I am using PTP to sync my RDMA HCAs. I am using a variety of NICs (Connect X-5s, X-6s, X-7s, and Bluefield-3 NICs) and using both Infiniband/RoCE.

At the same time, I am also timestamping the cqes to read the time when messages are received for my RDMA application. Occasionally, this seems to result in the QP entering a bad state where the completion queue blocks indefinitely. I believe is due to a race condition where the HCA clock is being written to and read at the same time. I see this issue even when CLOCK_REALTIME_ENABLE is not on or not available which means the driver should be handling clock reads/writes, so all the more reason why there should not be any issues with this. However, any modern NIC should be able to handle reading/writing to the NIC clock at the same time, so I assume Mellanox NICs should be able to do so as well.
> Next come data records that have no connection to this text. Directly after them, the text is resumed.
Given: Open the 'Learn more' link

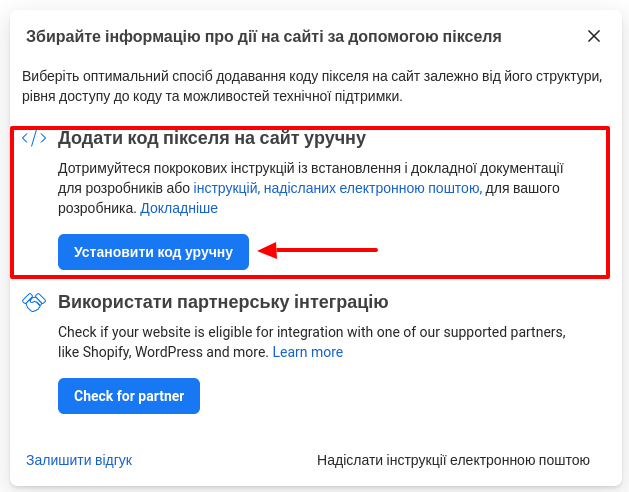Looking at the screenshot, I should click(308, 352).
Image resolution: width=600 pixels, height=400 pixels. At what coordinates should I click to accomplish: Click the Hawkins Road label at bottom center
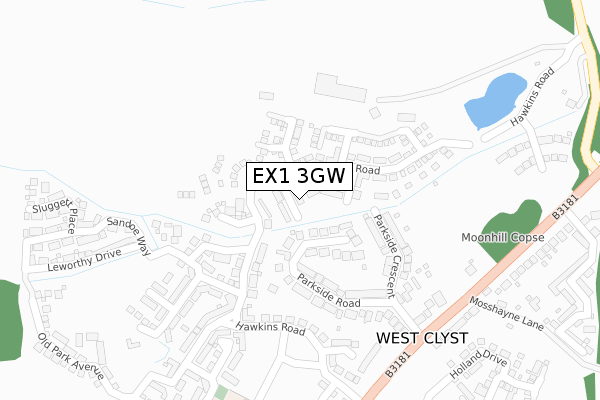(271, 328)
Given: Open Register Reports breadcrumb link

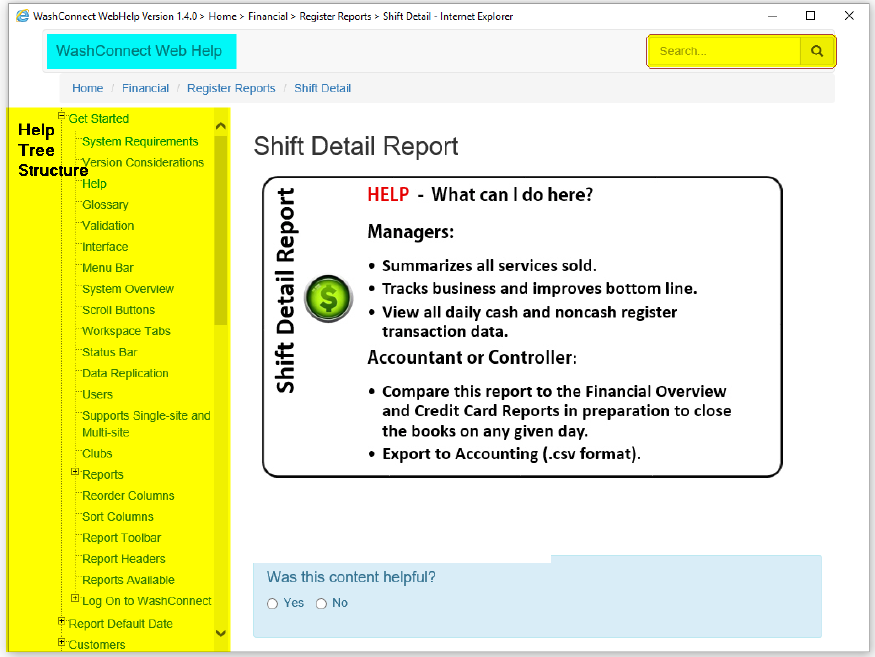Looking at the screenshot, I should [231, 88].
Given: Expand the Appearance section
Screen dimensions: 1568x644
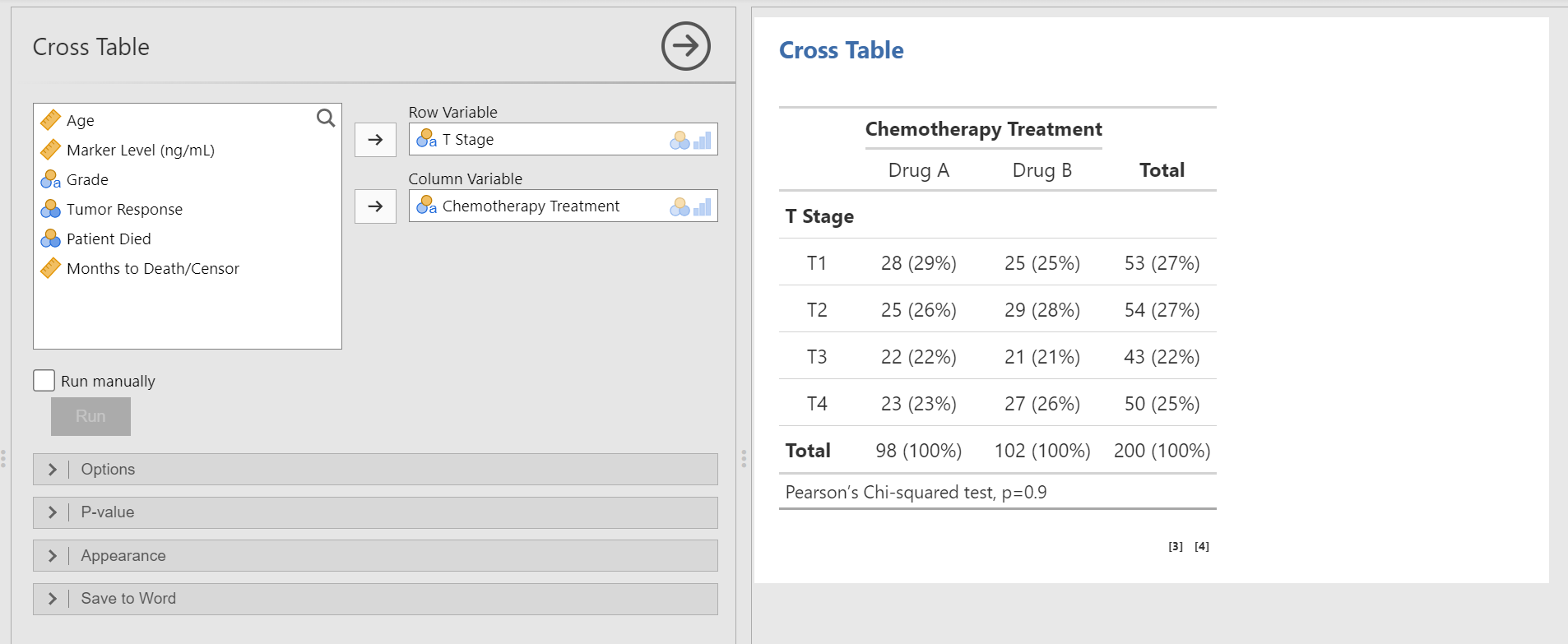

This leads me to believe that this is not expected behavior, and in fact, a bug. Has this bug been addressed in some release version of MLNX_OFED, DOCA, or the ConnectX-5/6/7/Bluefield-3 firmware, or are there any plans to do so? Are there any workarounds to avoid this issue?

Thanks.

Hi,

Thanks for your question.
In order to be able to assist you with this scenario, we’ll need to get the exact reproduction steps, relevant logs from each scenario, and investigate it.
To perform the mentioned steps we will ask you to open a support case in Nvidia portal, or send an email to enterprisesupport@nvidia.com, and this case will be handled according to the support entitlement.

Thanks,
Anatoly

Are you referring HCA Core clock or PTP.
PTP will only sync PHC ( PTP Hardware clock) , which CQ Timestamping is done via HCA Core clock.